BEGIN
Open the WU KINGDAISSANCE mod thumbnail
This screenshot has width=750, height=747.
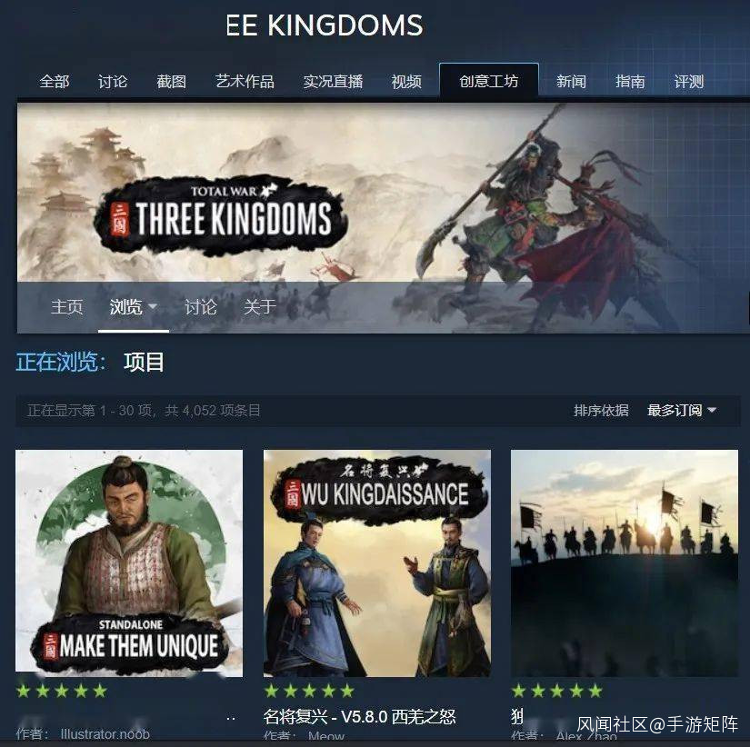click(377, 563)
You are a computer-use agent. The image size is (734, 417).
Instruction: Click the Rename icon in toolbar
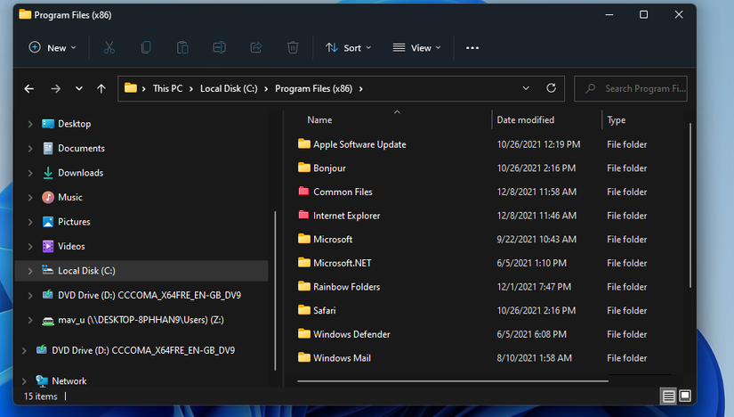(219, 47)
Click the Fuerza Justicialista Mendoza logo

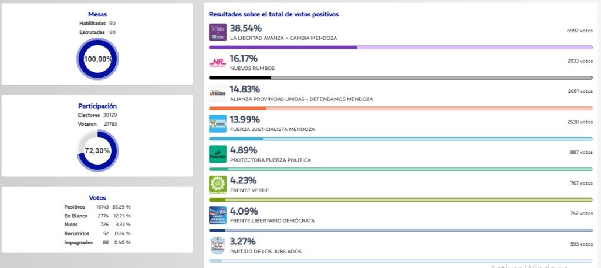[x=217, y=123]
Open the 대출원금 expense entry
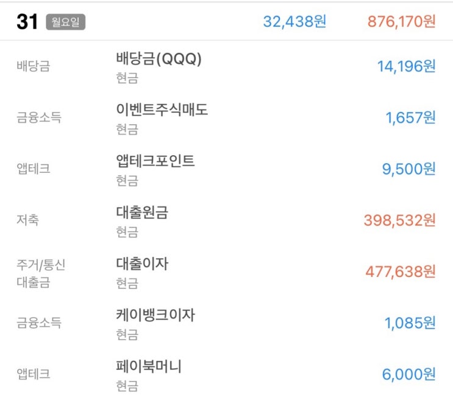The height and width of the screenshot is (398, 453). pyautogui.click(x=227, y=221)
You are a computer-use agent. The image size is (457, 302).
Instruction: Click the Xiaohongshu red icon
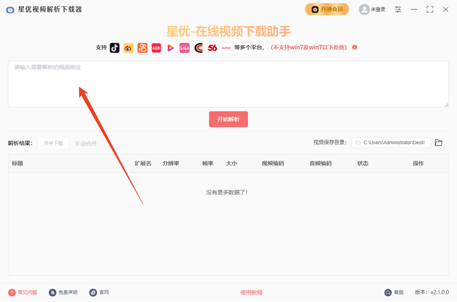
END
TASK DETAILS.
From the line containing "Open the 대출원금 expense entry" down to the final line of the material, restate every line word for word, and only those; drop the pictures.

FINISHED EXERCISE.
Open the 대출원금 expense entry
The height and width of the screenshot is (398, 453). pyautogui.click(x=227, y=221)
You are a computer-use agent. The image size is (457, 302).
Instruction: Click the Xiaohongshu red icon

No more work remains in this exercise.